(Your goal): Show all the lines in the data below that include the word "click".

(Entries taken from a collection)
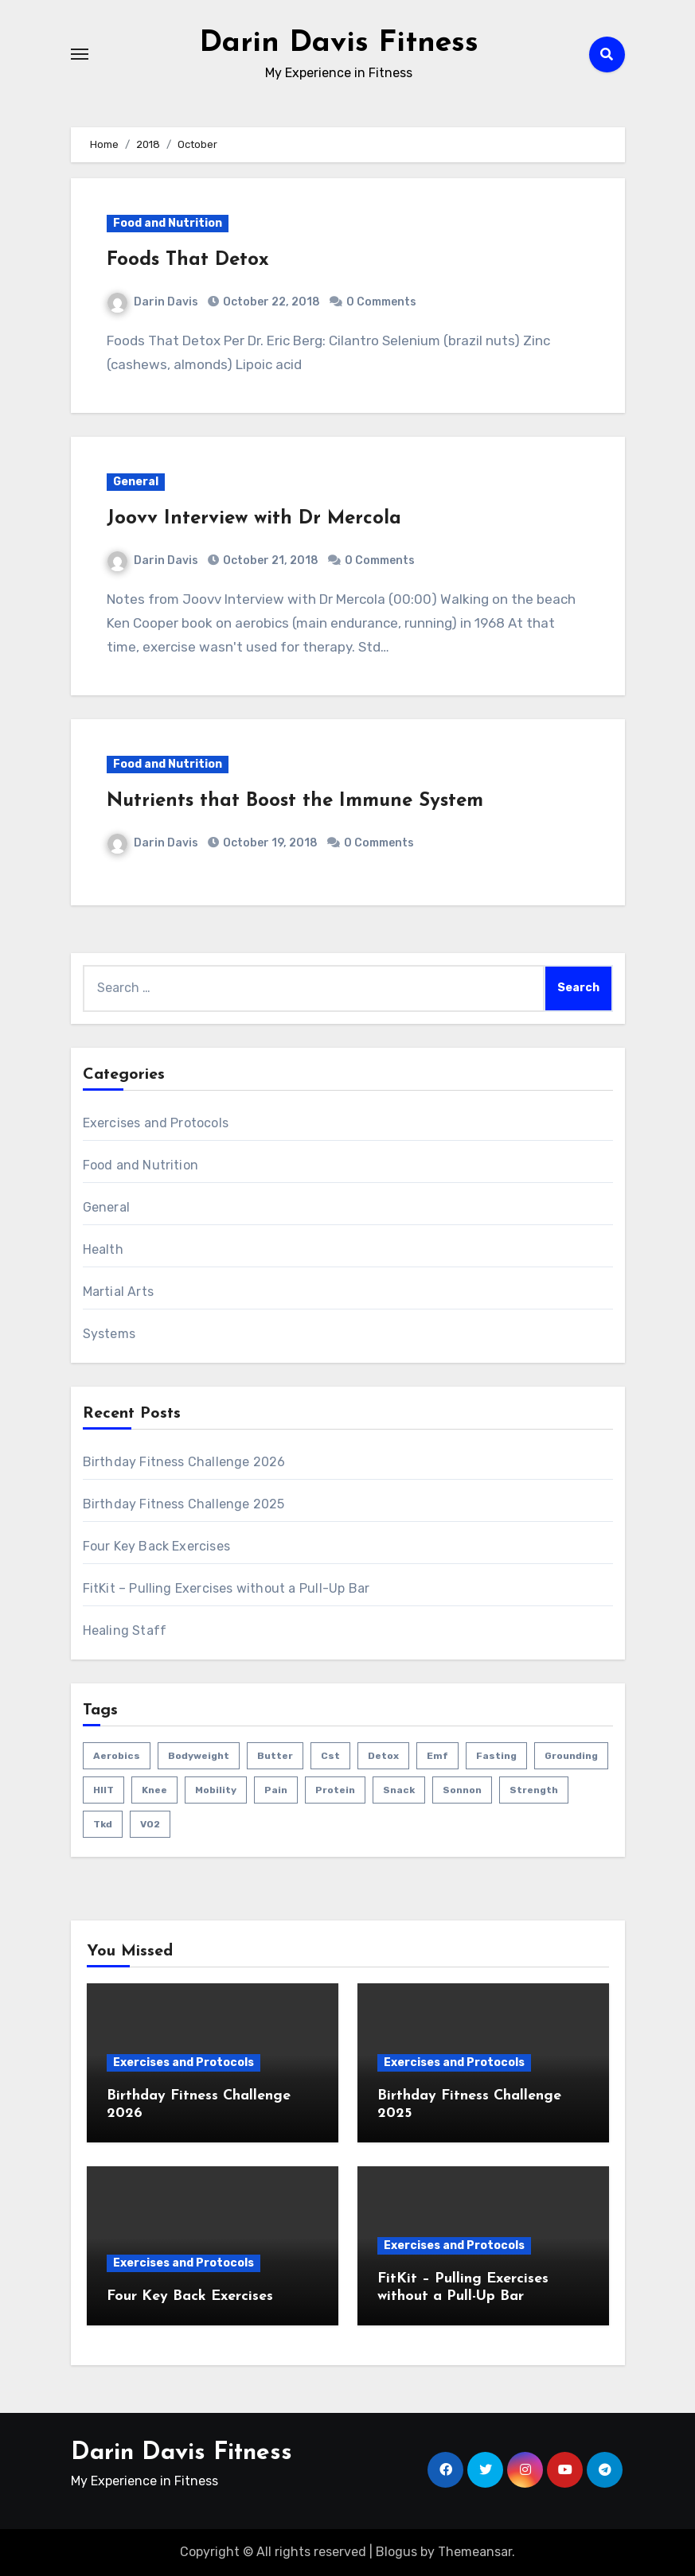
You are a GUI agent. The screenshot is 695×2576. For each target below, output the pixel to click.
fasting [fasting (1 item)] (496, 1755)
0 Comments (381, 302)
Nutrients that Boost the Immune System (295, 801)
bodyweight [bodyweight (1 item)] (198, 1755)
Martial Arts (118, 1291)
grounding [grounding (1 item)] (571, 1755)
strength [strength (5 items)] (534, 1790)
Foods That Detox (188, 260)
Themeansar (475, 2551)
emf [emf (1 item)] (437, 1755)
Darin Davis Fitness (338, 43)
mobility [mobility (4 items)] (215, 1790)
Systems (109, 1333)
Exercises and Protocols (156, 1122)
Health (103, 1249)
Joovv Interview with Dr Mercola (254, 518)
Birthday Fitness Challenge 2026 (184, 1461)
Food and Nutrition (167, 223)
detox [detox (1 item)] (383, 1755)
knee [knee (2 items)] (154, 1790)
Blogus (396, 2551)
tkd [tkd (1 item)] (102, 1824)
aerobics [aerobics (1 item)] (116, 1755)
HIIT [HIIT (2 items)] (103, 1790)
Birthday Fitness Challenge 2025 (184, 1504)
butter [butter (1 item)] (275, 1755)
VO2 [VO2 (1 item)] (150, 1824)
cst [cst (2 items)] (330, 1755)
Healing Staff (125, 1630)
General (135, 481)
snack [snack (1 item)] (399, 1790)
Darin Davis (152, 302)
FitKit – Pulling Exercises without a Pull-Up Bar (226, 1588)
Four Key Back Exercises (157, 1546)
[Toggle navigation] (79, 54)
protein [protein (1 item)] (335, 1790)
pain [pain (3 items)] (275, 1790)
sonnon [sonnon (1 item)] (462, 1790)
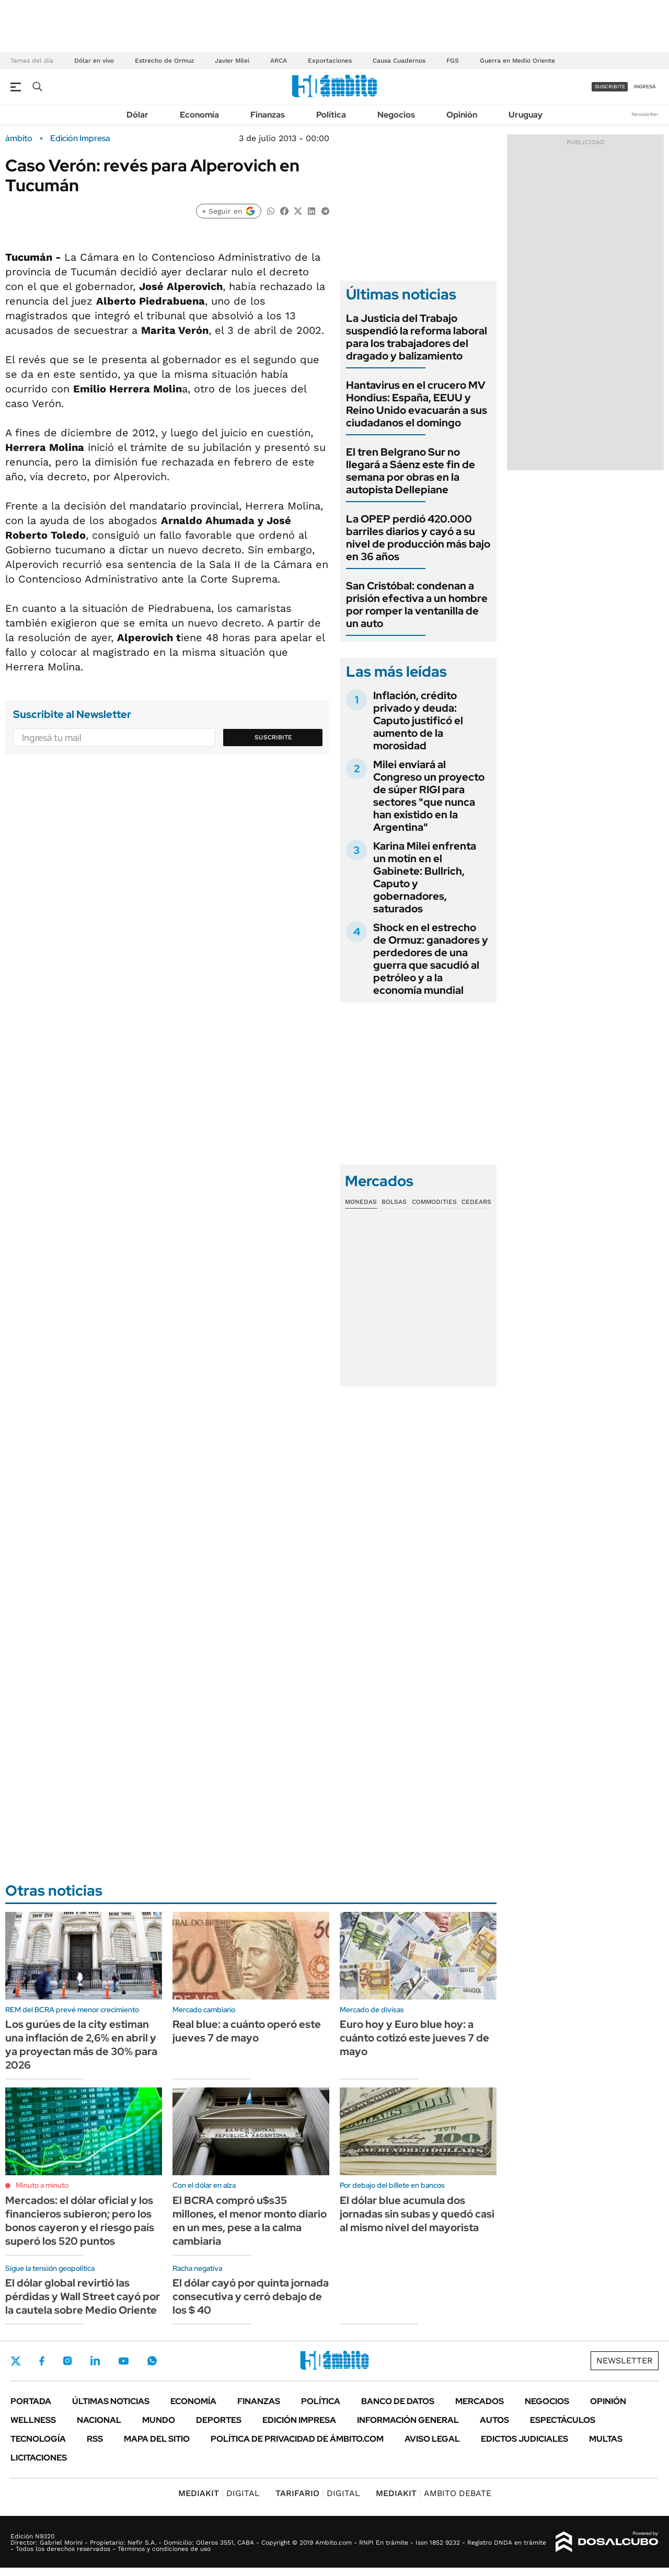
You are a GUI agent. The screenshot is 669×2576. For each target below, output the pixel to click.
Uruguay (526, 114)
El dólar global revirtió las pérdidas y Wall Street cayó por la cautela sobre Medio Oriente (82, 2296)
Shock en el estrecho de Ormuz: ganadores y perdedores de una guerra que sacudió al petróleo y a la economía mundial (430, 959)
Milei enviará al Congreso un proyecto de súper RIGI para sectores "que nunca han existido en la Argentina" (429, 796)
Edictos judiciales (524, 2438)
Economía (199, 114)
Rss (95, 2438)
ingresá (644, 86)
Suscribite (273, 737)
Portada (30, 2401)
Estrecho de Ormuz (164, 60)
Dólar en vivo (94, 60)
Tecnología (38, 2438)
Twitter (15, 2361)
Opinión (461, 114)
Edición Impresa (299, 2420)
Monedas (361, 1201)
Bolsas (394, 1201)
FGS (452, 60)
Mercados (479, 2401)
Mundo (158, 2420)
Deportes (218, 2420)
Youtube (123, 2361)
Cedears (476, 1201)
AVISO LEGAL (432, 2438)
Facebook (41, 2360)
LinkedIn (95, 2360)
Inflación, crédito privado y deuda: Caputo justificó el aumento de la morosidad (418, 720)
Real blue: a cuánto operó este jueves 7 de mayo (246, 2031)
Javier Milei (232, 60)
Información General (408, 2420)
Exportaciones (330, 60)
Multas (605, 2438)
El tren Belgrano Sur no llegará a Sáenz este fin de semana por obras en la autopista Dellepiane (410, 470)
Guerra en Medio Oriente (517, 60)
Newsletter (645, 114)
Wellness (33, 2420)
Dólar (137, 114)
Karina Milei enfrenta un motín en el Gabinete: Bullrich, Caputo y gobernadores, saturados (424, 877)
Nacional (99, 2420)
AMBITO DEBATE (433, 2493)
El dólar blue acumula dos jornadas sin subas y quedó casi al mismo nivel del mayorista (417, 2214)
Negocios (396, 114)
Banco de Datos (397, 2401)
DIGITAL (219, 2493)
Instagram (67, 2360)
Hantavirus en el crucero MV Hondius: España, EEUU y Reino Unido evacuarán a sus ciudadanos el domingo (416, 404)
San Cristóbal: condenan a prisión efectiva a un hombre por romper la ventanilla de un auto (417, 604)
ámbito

(Completed exercise):
You are a GUI agent. The screenshot is 695×2576. For each target below, output the pixel to click.
You are a GUI agent. The screenshot is 669×2576. For each target below, output the pixel to click.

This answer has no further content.